### Task data
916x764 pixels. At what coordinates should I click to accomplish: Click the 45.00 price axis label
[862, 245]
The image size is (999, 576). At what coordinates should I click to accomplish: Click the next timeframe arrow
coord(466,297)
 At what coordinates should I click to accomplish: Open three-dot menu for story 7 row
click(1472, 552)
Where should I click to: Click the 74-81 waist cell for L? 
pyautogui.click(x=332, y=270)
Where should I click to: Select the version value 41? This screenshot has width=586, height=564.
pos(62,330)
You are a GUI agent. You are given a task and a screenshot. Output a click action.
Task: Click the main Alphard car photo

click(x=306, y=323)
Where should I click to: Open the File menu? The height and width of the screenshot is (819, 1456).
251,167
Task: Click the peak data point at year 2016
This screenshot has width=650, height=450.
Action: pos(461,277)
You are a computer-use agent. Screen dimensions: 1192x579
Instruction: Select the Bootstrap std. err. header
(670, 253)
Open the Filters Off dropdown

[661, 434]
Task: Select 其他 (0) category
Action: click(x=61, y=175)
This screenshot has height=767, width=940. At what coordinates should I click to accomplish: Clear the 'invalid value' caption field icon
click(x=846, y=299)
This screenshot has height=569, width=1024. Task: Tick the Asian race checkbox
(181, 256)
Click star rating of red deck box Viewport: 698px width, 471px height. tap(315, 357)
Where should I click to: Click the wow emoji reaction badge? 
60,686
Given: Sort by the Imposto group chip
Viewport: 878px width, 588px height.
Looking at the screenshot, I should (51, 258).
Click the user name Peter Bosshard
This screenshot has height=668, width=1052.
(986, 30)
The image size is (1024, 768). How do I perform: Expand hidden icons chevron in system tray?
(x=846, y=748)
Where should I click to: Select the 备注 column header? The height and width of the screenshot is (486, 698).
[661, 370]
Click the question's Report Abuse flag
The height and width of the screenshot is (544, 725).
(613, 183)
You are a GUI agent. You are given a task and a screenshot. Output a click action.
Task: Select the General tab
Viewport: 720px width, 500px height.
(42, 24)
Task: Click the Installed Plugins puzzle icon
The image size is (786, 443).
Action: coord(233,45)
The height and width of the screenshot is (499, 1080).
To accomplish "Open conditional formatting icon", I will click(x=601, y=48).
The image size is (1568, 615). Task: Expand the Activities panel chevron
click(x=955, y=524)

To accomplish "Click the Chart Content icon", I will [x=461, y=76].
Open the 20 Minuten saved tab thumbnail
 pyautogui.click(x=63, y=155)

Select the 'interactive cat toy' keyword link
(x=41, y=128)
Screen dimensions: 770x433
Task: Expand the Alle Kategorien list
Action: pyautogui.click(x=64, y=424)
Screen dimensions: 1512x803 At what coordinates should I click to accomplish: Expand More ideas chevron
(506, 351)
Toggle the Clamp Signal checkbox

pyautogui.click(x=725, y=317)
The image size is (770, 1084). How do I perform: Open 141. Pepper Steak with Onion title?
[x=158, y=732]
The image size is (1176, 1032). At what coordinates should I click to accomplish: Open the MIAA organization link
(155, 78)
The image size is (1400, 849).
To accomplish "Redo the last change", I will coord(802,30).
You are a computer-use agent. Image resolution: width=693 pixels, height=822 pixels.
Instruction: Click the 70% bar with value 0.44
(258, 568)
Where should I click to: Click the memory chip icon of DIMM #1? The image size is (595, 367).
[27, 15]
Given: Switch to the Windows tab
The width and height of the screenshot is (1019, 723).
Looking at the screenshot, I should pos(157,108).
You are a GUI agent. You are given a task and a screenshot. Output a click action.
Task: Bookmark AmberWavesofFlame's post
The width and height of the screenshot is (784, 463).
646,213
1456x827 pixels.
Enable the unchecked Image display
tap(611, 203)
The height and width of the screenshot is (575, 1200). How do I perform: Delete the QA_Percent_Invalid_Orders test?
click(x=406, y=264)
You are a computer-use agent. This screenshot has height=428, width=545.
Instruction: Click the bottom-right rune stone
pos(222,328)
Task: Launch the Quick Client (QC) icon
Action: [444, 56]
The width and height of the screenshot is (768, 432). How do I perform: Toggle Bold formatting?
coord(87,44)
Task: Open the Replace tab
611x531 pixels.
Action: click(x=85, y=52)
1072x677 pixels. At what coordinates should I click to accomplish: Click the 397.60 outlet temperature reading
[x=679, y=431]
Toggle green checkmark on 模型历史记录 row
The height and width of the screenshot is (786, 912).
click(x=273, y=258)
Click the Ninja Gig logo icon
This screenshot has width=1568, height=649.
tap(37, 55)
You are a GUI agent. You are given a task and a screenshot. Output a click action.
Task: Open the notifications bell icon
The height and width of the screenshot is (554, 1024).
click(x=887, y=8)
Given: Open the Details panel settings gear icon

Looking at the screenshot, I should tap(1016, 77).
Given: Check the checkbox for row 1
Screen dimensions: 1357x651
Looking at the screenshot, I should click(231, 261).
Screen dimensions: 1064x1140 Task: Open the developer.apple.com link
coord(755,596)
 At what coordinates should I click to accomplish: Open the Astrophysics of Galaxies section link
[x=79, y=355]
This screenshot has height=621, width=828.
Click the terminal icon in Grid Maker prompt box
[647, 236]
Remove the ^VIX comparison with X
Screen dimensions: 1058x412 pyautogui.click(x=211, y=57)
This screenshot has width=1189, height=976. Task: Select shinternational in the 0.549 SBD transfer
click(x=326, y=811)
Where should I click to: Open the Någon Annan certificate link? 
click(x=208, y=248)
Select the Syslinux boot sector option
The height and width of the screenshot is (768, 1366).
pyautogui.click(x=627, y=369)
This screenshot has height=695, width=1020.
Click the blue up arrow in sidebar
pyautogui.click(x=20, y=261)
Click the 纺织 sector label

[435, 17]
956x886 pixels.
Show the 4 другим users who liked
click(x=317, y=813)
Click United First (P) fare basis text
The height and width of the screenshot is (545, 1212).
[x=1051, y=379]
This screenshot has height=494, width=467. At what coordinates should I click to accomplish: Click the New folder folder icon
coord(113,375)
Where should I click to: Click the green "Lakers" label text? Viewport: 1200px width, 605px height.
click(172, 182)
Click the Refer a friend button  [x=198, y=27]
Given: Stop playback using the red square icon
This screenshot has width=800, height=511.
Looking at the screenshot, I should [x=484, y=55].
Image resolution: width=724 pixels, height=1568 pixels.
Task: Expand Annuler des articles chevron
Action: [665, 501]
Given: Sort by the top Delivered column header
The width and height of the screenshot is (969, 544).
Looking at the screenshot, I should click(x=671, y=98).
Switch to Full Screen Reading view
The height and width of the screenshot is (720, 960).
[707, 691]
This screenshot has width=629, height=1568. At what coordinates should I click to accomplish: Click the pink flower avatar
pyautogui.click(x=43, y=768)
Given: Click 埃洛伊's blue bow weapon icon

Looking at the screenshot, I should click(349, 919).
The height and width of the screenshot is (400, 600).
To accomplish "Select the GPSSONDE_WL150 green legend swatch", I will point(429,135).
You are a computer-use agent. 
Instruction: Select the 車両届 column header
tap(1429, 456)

### Assigned task
Taking the listing above, write all of it out exactly.

### Written response
916x764 pixels. At what coordinates should I click to accomplish: Click the 45.00 price axis label
[862, 245]
The image size is (999, 576). At what coordinates should I click to accomplish: Click the next timeframe arrow
coord(466,297)
 At what coordinates should I click to accomplish: Open three-dot menu for story 7 row
click(1472, 552)
Where should I click to: Click the 74-81 waist cell for L? 
pyautogui.click(x=332, y=270)
Where should I click to: Select the version value 41? This screenshot has width=586, height=564.
pos(62,330)
You are a GUI agent. You are given a task and a screenshot. Output a click action.
Task: Click the main Alphard car photo

click(x=306, y=323)
Where should I click to: Open the File menu? The height and width of the screenshot is (819, 1456).
251,167
Task: Click the peak data point at year 2016
This screenshot has width=650, height=450.
Action: pos(461,277)
You are a computer-use agent. Screen dimensions: 1192x579
Instruction: Select the Bootstrap std. err. header
(670, 253)
Open the Filters Off dropdown

[661, 434]
Task: Select 其他 (0) category
Action: click(x=61, y=175)
This screenshot has height=767, width=940. At what coordinates should I click to accomplish: Clear the 'invalid value' caption field icon
click(x=846, y=299)
This screenshot has height=569, width=1024. Task: Tick the Asian race checkbox
(181, 256)
Click star rating of red deck box Viewport: 698px width, 471px height. tap(315, 357)
Where should I click to: Click the wow emoji reaction badge? 
60,686
Given: Sort by the Imposto group chip
Viewport: 878px width, 588px height.
Looking at the screenshot, I should (51, 258).
Click the user name Peter Bosshard
This screenshot has height=668, width=1052.
(986, 30)
The image size is (1024, 768). How do I perform: Expand hidden icons chevron in system tray?
(x=846, y=748)
Where should I click to: Select the 备注 column header? The height and width of the screenshot is (486, 698).
[661, 370]
Click the question's Report Abuse flag
The height and width of the screenshot is (544, 725).
(613, 183)
You are a GUI agent. You are given a task and a screenshot. Output a click action.
Task: Select the General tab
Viewport: 720px width, 500px height.
(42, 24)
Task: Click the Installed Plugins puzzle icon
The image size is (786, 443).
Action: coord(233,45)
The height and width of the screenshot is (499, 1080).
To accomplish "Open conditional formatting icon", I will click(x=601, y=48).
The image size is (1568, 615). Task: Expand the Activities panel chevron
click(x=955, y=524)

To accomplish "Click the Chart Content icon", I will [x=461, y=76].
Open the 20 Minuten saved tab thumbnail
 pyautogui.click(x=63, y=155)

Select the 'interactive cat toy' keyword link
(x=41, y=128)
Screen dimensions: 770x433
Task: Expand the Alle Kategorien list
Action: pyautogui.click(x=64, y=424)
Screen dimensions: 1512x803 At what coordinates should I click to accomplish: Expand More ideas chevron
(506, 351)
Toggle the Clamp Signal checkbox

pyautogui.click(x=725, y=317)
The image size is (770, 1084). How do I perform: Open 141. Pepper Steak with Onion title?
[x=158, y=732]
The image size is (1176, 1032). At what coordinates should I click to accomplish: Open the MIAA organization link
(155, 78)
The image size is (1400, 849).
To accomplish "Redo the last change", I will coord(802,30).
You are a computer-use agent. Image resolution: width=693 pixels, height=822 pixels.
Instruction: Click the 70% bar with value 0.44
(258, 568)
Where should I click to: Click the memory chip icon of DIMM #1? The image size is (595, 367).
[27, 15]
Given: Switch to the Windows tab
The width and height of the screenshot is (1019, 723).
Looking at the screenshot, I should pos(157,108).
You are a GUI agent. You are given a task and a screenshot. Output a click action.
Task: Bookmark AmberWavesofFlame's post
The width and height of the screenshot is (784, 463).
646,213
1456x827 pixels.
Enable the unchecked Image display
tap(611, 203)
The height and width of the screenshot is (575, 1200). How do I perform: Delete the QA_Percent_Invalid_Orders test?
click(x=406, y=264)
You are a computer-use agent. This screenshot has height=428, width=545.
Instruction: Click the bottom-right rune stone
pos(222,328)
Task: Launch the Quick Client (QC) icon
Action: [444, 56]
The width and height of the screenshot is (768, 432). How do I perform: Toggle Bold formatting?
coord(87,44)
Task: Open the Replace tab
611x531 pixels.
Action: click(x=85, y=52)
1072x677 pixels. At what coordinates should I click to accomplish: Click the 397.60 outlet temperature reading
[x=679, y=431]
Toggle green checkmark on 模型历史记录 row
The height and width of the screenshot is (786, 912).
click(x=273, y=258)
Click the Ninja Gig logo icon
This screenshot has width=1568, height=649.
tap(37, 55)
You are a GUI agent. You are given a task and a screenshot. Output a click action.
Task: Open the notifications bell icon
The height and width of the screenshot is (554, 1024).
click(x=887, y=8)
Given: Open the Details panel settings gear icon

Looking at the screenshot, I should tap(1016, 77).
Given: Check the checkbox for row 1
Screen dimensions: 1357x651
Looking at the screenshot, I should click(231, 261).
Screen dimensions: 1064x1140 Task: Open the developer.apple.com link
coord(755,596)
 At what coordinates should I click to accomplish: Open the Astrophysics of Galaxies section link
[x=79, y=355]
This screenshot has height=621, width=828.
Click the terminal icon in Grid Maker prompt box
[647, 236]
Remove the ^VIX comparison with X
Screen dimensions: 1058x412 pyautogui.click(x=211, y=57)
This screenshot has width=1189, height=976. Task: Select shinternational in the 0.549 SBD transfer
click(x=326, y=811)
Where should I click to: Open the Någon Annan certificate link? 
click(x=208, y=248)
Select the Syslinux boot sector option
The height and width of the screenshot is (768, 1366).
pyautogui.click(x=627, y=369)
This screenshot has height=695, width=1020.
Click the blue up arrow in sidebar
pyautogui.click(x=20, y=261)
Click the 纺织 sector label

[435, 17]
956x886 pixels.
Show the 4 другим users who liked
click(x=317, y=813)
Click United First (P) fare basis text
The height and width of the screenshot is (545, 1212).
[x=1051, y=379]
This screenshot has height=494, width=467. At what coordinates should I click to accomplish: Click the New folder folder icon
coord(113,375)
Where should I click to: Click the green "Lakers" label text? Viewport: 1200px width, 605px height.
click(172, 182)
Click the Refer a friend button  [x=198, y=27]
Given: Stop playback using the red square icon
This screenshot has width=800, height=511.
Looking at the screenshot, I should [x=484, y=55].
Image resolution: width=724 pixels, height=1568 pixels.
Task: Expand Annuler des articles chevron
Action: [665, 501]
Given: Sort by the top Delivered column header
The width and height of the screenshot is (969, 544).
Looking at the screenshot, I should click(x=671, y=98).
Switch to Full Screen Reading view
The height and width of the screenshot is (720, 960).
[707, 691]
This screenshot has width=629, height=1568. At what coordinates should I click to accomplish: Click the pink flower avatar
pyautogui.click(x=43, y=768)
Given: Click 埃洛伊's blue bow weapon icon

Looking at the screenshot, I should click(349, 919).
The height and width of the screenshot is (400, 600).
To accomplish "Select the GPSSONDE_WL150 green legend swatch", I will point(429,135).
You are a computer-use agent. 
Instruction: Select the 車両届 column header
tap(1429, 456)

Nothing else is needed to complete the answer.